==== Listed records ====

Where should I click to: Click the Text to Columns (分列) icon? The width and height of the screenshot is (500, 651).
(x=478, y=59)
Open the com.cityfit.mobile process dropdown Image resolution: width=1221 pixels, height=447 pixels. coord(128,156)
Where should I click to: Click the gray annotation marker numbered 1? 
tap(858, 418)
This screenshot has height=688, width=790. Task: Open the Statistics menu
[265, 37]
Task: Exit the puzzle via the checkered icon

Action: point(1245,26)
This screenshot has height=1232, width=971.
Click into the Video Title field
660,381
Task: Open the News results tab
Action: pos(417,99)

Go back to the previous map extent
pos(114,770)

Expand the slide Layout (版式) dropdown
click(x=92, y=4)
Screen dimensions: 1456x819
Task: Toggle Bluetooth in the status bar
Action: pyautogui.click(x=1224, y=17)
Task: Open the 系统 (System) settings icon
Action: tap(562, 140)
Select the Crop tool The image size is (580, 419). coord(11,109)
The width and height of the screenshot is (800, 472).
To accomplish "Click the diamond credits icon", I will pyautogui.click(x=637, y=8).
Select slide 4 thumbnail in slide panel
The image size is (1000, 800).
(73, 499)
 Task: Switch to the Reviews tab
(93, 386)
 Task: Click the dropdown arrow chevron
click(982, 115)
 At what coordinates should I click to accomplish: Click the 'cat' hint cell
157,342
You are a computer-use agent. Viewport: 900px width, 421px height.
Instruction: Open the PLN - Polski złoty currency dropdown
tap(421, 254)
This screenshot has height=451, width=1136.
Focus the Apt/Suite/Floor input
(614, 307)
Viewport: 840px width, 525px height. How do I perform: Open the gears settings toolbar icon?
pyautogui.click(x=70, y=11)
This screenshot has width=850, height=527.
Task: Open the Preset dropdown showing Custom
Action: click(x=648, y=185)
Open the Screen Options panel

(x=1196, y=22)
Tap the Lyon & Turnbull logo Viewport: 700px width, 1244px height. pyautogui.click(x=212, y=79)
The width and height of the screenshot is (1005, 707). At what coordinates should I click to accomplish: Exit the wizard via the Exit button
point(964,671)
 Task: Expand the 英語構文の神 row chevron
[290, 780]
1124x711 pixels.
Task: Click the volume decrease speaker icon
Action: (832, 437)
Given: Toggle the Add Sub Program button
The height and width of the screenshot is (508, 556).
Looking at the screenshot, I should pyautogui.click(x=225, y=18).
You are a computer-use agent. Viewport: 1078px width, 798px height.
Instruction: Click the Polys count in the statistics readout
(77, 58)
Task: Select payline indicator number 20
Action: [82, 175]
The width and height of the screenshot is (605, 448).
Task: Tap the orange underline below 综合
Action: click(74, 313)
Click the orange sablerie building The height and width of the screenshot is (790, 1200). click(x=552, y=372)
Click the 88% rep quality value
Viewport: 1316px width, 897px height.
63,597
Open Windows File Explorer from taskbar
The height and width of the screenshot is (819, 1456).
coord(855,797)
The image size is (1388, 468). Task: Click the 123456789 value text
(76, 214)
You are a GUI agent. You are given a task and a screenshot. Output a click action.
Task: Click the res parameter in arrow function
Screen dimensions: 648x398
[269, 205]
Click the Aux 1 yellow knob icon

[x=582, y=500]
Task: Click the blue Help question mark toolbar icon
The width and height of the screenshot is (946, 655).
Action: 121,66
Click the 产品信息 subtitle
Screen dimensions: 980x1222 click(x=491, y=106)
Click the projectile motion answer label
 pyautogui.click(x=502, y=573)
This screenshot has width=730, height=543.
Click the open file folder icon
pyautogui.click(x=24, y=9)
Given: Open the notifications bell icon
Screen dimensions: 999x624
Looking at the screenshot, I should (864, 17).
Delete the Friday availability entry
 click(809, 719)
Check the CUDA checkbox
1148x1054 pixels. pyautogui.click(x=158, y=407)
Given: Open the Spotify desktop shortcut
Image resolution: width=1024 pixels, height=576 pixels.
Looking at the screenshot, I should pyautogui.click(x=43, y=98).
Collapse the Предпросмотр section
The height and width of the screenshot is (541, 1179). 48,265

====

Copy all of the rows above without changing a single character.

● Problem solution:
Where should I click to: Click the Text to Columns (分列) icon? The width and height of the screenshot is (500, 651).
(x=478, y=59)
Open the com.cityfit.mobile process dropdown Image resolution: width=1221 pixels, height=447 pixels. coord(128,156)
Where should I click to: Click the gray annotation marker numbered 1? 
tap(858, 418)
This screenshot has height=688, width=790. Task: Open the Statistics menu
[265, 37]
Task: Exit the puzzle via the checkered icon

Action: point(1245,26)
This screenshot has height=1232, width=971.
Click into the Video Title field
660,381
Task: Open the News results tab
Action: pos(417,99)

Go back to the previous map extent
pos(114,770)

Expand the slide Layout (版式) dropdown
click(x=92, y=4)
Screen dimensions: 1456x819
Task: Toggle Bluetooth in the status bar
Action: pyautogui.click(x=1224, y=17)
Task: Open the 系统 (System) settings icon
Action: tap(562, 140)
Select the Crop tool The image size is (580, 419). coord(11,109)
The width and height of the screenshot is (800, 472).
To accomplish "Click the diamond credits icon", I will pyautogui.click(x=637, y=8).
Select slide 4 thumbnail in slide panel
The image size is (1000, 800).
(73, 499)
 Task: Switch to the Reviews tab
(93, 386)
 Task: Click the dropdown arrow chevron
click(982, 115)
 At what coordinates should I click to accomplish: Click the 'cat' hint cell
157,342
You are a computer-use agent. Viewport: 900px width, 421px height.
Instruction: Open the PLN - Polski złoty currency dropdown
tap(421, 254)
This screenshot has height=451, width=1136.
Focus the Apt/Suite/Floor input
(614, 307)
Viewport: 840px width, 525px height. How do I perform: Open the gears settings toolbar icon?
pyautogui.click(x=70, y=11)
This screenshot has width=850, height=527.
Task: Open the Preset dropdown showing Custom
Action: click(x=648, y=185)
Open the Screen Options panel

(x=1196, y=22)
Tap the Lyon & Turnbull logo Viewport: 700px width, 1244px height. pyautogui.click(x=212, y=79)
The width and height of the screenshot is (1005, 707). At what coordinates should I click to accomplish: Exit the wizard via the Exit button
point(964,671)
 Task: Expand the 英語構文の神 row chevron
[290, 780]
1124x711 pixels.
Task: Click the volume decrease speaker icon
Action: (832, 437)
Given: Toggle the Add Sub Program button
The height and width of the screenshot is (508, 556).
Looking at the screenshot, I should pyautogui.click(x=225, y=18).
You are a computer-use agent. Viewport: 1078px width, 798px height.
Instruction: Click the Polys count in the statistics readout
(77, 58)
Task: Select payline indicator number 20
Action: [82, 175]
The width and height of the screenshot is (605, 448).
Task: Tap the orange underline below 综合
Action: click(74, 313)
Click the orange sablerie building The height and width of the screenshot is (790, 1200). click(x=552, y=372)
Click the 88% rep quality value
Viewport: 1316px width, 897px height.
63,597
Open Windows File Explorer from taskbar
The height and width of the screenshot is (819, 1456).
coord(855,797)
The image size is (1388, 468). Task: Click the 123456789 value text
(76, 214)
You are a GUI agent. You are given a task and a screenshot. Output a click action.
Task: Click the res parameter in arrow function
Screen dimensions: 648x398
[269, 205]
Click the Aux 1 yellow knob icon

[x=582, y=500]
Task: Click the blue Help question mark toolbar icon
The width and height of the screenshot is (946, 655).
Action: 121,66
Click the 产品信息 subtitle
Screen dimensions: 980x1222 click(x=491, y=106)
Click the projectile motion answer label
 pyautogui.click(x=502, y=573)
This screenshot has width=730, height=543.
Click the open file folder icon
pyautogui.click(x=24, y=9)
Given: Open the notifications bell icon
Screen dimensions: 999x624
Looking at the screenshot, I should (864, 17).
Delete the Friday availability entry
 click(809, 719)
Check the CUDA checkbox
1148x1054 pixels. pyautogui.click(x=158, y=407)
Given: Open the Spotify desktop shortcut
Image resolution: width=1024 pixels, height=576 pixels.
Looking at the screenshot, I should pyautogui.click(x=43, y=98).
Collapse the Предпросмотр section
The height and width of the screenshot is (541, 1179). 48,265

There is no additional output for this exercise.